2005: IVA-1A
2010: 3
Priority: Low
(2010 Version)
3. Investigation. Characterize the particulates that could be transported to hardware and infrastructure through the air (including both natural aeolian dust and other materials that could be raised from the martian regolith by ground operations), and that could affect engineering performance and in situ lifetime. Analytic fidelity sufficient to establish credible engineering simulation labs and/or performance prediction/design codes on Earth is required.
Mars is a dry, dusty place. Because of past experience with surface operations on the Moon, it is expected that it would be difficult/impossible to prevent dust from getting into different parts of the landed system. On the Moon, there were three primary anthropogenic dust raising mechanisms (in order of increasing importance): astronaut walking, rover wheels spinning up dust, and landing and take-off of spacecraft. On Mars, we would additionally face winds, which are capable or raising and transporting dust.
We need to understand the potential impacts of dust on the surface system. There are at least three potential deleterious effects that need to be understood: 1). Effects of dust on seals (especially seals that need to be opened and then re-established), 2). Effect of dust on the electrical properties the surfaces on which it accumulates (for example, the effect of dust on circuit boards), and 3). The corrosive chemical effects of martian dust on different kinds of materials. Note that for the purpose of this investigation, we distinguish the effects of direct effects of martian dust on human beings (Investigation #2C above) from the effect of dust on the engineering system that keeps the humans on Mars alive and productive. Significant data about dust properties, dust accumulation rates, and effects on mechanical surface systems on Mars have been obtained from MER (Opportunity and Spirit) and Phoenix, thus the impact of additional measurements of these properties are now ranked lower than in previous versions of this document. However, additional measurements of these properties at other sites would help to understand the range of conditions expected and may still have an impact of mission design.
An important strategy for pursuing this investigation is to
collect enough data about the martian dust to be able to create a large quantity
of a martian dust simulant that could be used in engineering laboratories on
Earth.

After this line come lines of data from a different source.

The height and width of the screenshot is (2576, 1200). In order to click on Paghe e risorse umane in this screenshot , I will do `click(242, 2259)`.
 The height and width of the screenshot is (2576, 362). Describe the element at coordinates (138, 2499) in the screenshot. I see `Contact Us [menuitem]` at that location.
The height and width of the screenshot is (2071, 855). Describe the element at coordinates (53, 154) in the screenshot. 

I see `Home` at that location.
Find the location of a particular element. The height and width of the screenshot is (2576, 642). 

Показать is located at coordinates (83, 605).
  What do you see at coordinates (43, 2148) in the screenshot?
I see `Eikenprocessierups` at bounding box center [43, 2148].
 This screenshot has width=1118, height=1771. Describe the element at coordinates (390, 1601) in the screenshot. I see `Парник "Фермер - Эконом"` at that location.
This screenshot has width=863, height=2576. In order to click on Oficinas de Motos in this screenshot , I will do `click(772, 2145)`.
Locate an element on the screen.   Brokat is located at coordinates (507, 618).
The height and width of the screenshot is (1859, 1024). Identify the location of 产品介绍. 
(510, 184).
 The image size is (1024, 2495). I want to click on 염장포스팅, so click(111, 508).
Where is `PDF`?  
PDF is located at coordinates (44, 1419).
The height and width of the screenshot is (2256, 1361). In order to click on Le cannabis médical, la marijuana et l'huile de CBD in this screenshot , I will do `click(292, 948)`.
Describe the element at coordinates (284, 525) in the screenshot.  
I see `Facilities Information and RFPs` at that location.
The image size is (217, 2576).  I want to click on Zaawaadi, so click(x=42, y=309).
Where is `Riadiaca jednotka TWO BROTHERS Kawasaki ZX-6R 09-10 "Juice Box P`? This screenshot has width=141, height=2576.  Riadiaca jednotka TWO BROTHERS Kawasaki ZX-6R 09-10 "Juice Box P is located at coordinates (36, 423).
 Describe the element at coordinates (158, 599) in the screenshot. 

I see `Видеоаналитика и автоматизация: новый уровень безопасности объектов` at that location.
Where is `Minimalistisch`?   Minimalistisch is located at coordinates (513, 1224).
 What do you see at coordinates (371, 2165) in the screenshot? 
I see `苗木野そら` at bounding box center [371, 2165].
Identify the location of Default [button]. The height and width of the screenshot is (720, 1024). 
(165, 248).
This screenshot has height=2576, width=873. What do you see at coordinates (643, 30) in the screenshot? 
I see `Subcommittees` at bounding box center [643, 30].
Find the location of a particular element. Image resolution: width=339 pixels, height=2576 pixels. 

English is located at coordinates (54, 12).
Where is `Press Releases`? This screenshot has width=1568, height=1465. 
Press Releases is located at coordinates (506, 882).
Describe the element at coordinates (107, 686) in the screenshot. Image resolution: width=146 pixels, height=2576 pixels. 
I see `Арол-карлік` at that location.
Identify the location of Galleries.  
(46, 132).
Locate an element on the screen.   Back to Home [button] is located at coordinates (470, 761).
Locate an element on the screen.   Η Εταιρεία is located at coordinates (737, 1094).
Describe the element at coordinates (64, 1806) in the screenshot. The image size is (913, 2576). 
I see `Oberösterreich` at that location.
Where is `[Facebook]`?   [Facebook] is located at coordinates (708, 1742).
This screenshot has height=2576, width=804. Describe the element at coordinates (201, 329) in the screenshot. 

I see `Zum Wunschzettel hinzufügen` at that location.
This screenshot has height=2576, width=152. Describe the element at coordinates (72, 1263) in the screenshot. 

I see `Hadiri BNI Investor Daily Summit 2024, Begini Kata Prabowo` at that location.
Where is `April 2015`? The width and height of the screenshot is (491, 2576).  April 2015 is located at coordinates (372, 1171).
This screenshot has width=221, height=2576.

These data could be best be collected by analysis of a returned
sample.
Measurements
a. A complete analysis of regolith and
surface aeolian fines (dust), consisting of shape and size distribution,
density, shear strength, ice content and composition, mineralogy, electrical and
thermal conductivity, triboelectric and photoemission properties, and chemistry
(especially chemistry of relevance to predicting corrosion effects), of samples
of regolith from a depth as large as might be affected by human surface
operations.
b. Repeat the above measurements at a second site in different
geologic terrane. Note this is not seen as a mandatory
investigation/measurement.
Source:
MEPAG Goal IV Science Analysis Group
(2010). “IV. Goal: Prepare for Human Exploration.”
Proposed
replacement text for MEPAG (2008), Mars Scientific Goals, Objectives,
Investigations, and Priorities. Submitted 2 August 2010.